* Selected passage *
- Duration: June – October, 1959
- East champions: Hamilton Tiger-Cats
- West champions: Winnipeg Blue Bombers

47th Grey Cup
- Date: November 28, 1959
- Venue: Exhibition Stadium, Toronto
- Champions: Winnipeg Blue Bombers

CFL seasons
- ← 19581960 →

= 1959 CFL season =

Canadian Football League season

The 1959 CFL season was the sixth season in modern-day Canadian football, although officially it was the second season of the Canadian Football League. The Winnipeg Blue Bombers played the Hamilton Tiger-Cats for the third straight time in the Grey Cup final. The Blue Bombers won the rubber match in a defensive showdown.

==Regular season==

===Final regular season standings===
Note: GP = Games Played, W = Wins, L = Losses, T = Ties, PF = Points For, PA = Points Against, Pts = Points

Western Interprovincial Football Union
| Team | GP | W | L | T | PF | PA | Pts |
|---|---|---|---|---|---|---|---|
| Winnipeg Blue Bombers | 16 | 12 | 4 | 0 | 418 | 272 | 24 |
| Edmonton Eskimos | 16 | 10 | 6 | 0 | 370 | 221 | 20 |
| BC Lions | 16 | 9 | 7 | 0 | 306 | 301 | 18 |
| Calgary Stampeders | 16 | 8 | 8 | 0 | 356 | 301 | 16 |
| Saskatchewan Roughriders | 16 | 1 | 15 | 0 | 212 | 567 | 2 |

Interprovincial Rugby Football Union
| Team | GP | W | L | T | PF | PA | Pts |
|---|---|---|---|---|---|---|---|
| Hamilton Tiger-Cats | 14 | 10 | 4 | 0 | 298 | 162 | 20 |
| Ottawa Rough Riders | 14 | 8 | 6 | 0 | 275 | 217 | 16 |
| Montreal Alouettes | 14 | 6 | 8 | 0 | 193 | 305 | 12 |
| Toronto Argonauts | 14 | 4 | 10 | 0 | 192 | 274 | 8 |

- Bold text means that they have clinched the playoffs.
- Winnipeg and Hamilton both have first round byes.

* Exercise 1 *
In the 1959 CFL season page, rewrite the paragraph beginning "The 1959 CFL season was the sixth season" as a short bulleted list that keeps its main facts.
* Exercise 2 *
Answer these questions from the 1959 CFL season page:
(a) Where was the 47th Grey Cup played?
(b) Which team finished the regular season with only one win?
(c) Which two teams had first round byes?

* Dataset excerpts *
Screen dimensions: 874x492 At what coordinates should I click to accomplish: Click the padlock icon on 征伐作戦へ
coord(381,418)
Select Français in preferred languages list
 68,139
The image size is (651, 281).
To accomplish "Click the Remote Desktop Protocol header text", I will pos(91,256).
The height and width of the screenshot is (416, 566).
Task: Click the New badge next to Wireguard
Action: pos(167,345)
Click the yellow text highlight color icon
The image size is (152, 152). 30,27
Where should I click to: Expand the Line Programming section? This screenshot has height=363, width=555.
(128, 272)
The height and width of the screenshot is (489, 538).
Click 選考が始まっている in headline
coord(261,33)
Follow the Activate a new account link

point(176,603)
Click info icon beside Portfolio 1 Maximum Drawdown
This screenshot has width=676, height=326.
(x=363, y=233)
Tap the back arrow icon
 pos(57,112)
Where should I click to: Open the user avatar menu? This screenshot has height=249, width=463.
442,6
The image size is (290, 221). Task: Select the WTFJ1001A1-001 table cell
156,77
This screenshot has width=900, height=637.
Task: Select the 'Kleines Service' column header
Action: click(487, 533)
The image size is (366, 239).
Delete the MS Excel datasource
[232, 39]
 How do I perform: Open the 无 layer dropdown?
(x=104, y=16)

* Task result 1 *
- 1959 was the sixth season of modern-day Canadian football.
- Officially, it was the second season of the Canadian Football League.
- The Winnipeg Blue Bombers faced the Hamilton Tiger-Cats in the Grey Cup final for the third straight time.
- Winnipeg won this rubber match in a defensive showdown.

* Task result 2 *
(a) Exhibition Stadium, Toronto
(b) Saskatchewan Roughriders
(c) Winnipeg and Hamilton